Os rácios de capital na banca melhoraram "mas menos que na Irlanda ou
Letónia"; a rendibilidade dos bancos é baixa e permanece pressionada
pelas contribuições que terão de fazer para o fundo de resolução e pelas
possíveis perdas com o Novo Banco; a concessão de crédito à economia
ainda está a contrair; e o "crédito mal-parado tem estado a recuar
noutras economias, mas não em Portugal", analisou. Em suma: muito foi
conseguido, "mas Portugal está a ficar para trás da Irlanda, Espanha e
Letónia", afirmou perante a audiência que contava com representantes e
economistas dos quatro países.
O desafio colocado pelos elevados níveis de mal parado, um tema que
tem merecido atenção em Portugal na última semana após a sugestão de
António Costa de criação de um banco mau, gera apreensão também em
Bruxelas.
"O crédito mal parado continua a subir e este é um facto chave a
prejudicar a rendibilidade e a concessão de crédito à economia" avaliou
Keereman, destacando uma evolução preocupante no balanço dos bancos: "a
criação de provisões em percentagem do mal parado está a recuar (...) o
que resulta de buffers de capital estreitos e de rendibilidades que não
são muito elevadas", disse, deixando ainda o que pode ser lido como um
aviso ao governo: não será fácil avançar com um banco banco mau em
Portugal para lidar com o crédito problemático. Em parte a dificuldade
resulta do país chegar tarde a esse debate.

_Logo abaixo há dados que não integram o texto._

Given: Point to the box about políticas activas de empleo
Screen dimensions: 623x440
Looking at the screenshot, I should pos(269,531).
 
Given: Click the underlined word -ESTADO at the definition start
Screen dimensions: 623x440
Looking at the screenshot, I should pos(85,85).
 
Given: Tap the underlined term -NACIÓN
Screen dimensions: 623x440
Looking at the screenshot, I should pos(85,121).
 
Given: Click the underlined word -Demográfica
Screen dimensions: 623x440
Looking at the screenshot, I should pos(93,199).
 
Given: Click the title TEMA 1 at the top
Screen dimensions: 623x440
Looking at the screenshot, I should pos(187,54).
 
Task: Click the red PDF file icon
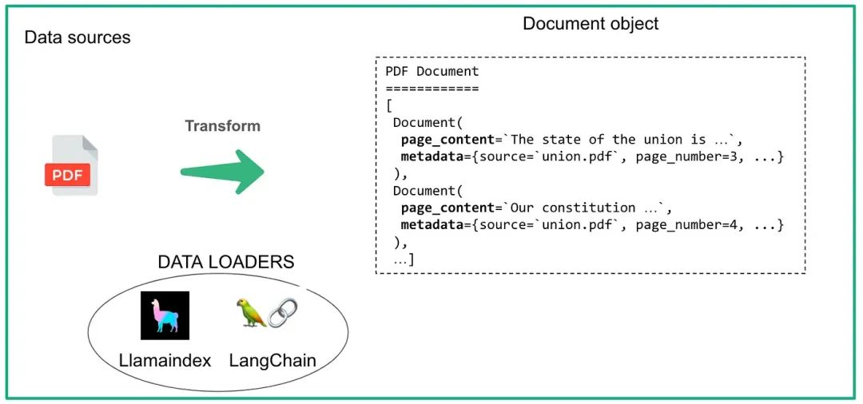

Banco mau agora será mais difícil
"A criação de um empresa de gestão de activos como fizeram com
sucesso a Irlanda ou a Espanha não é óbvia", começou por dizer. É que um
banco mau exige um "contas públicas em ordem, e níveis mínimos de
rating", o que falta em Portugal, mesmo comparando com o momento em que
estes veículos foram criados em Espanha e na Irlanda. "Não é óbvio que
pudesse funcionar em Portugal", reforçou.
A dificultar mais este caminho estão as novas regras de resolução
bancária, que prevêem perdas para depositantes antes da entrada de
dinheiro público, um desenvolvimento complexo do ponto de vista
político: "os contribuintes são eleitores, mas os depositantes também
são", lembrou. "As empresas de gestão de activo foram muito bem
sucedidas na Irlanda e em Espanha, não são uma receita fácil para outros
países, dado o estado das finanças públicas e as novas regras de
bail-in", resumiu no final da sua intervenção.
O especialista mencionou o caminho que está a ser seguido em Itália -
com a criação de um sistema de garantias públicas a créditos
titularizados e um banco mau com capital privado - mas não se alongou em
considerações. Por entanto ninguém arrisca vaticinar qual será o
sucesso da iniciativa italiana. Por cá, Teodora Cardoso, já partilhou o
seu cepticismo em relação à aplicabilidade dessa solução em Portugal:
nem o Estado nem os bancos têm dinheiro para financiar esse banco mau,
defendeu.
* Sem querer ser um elogio consideramos que a Comissão Europeia conseguiu funcionar pior que o governo de Passos e Portas.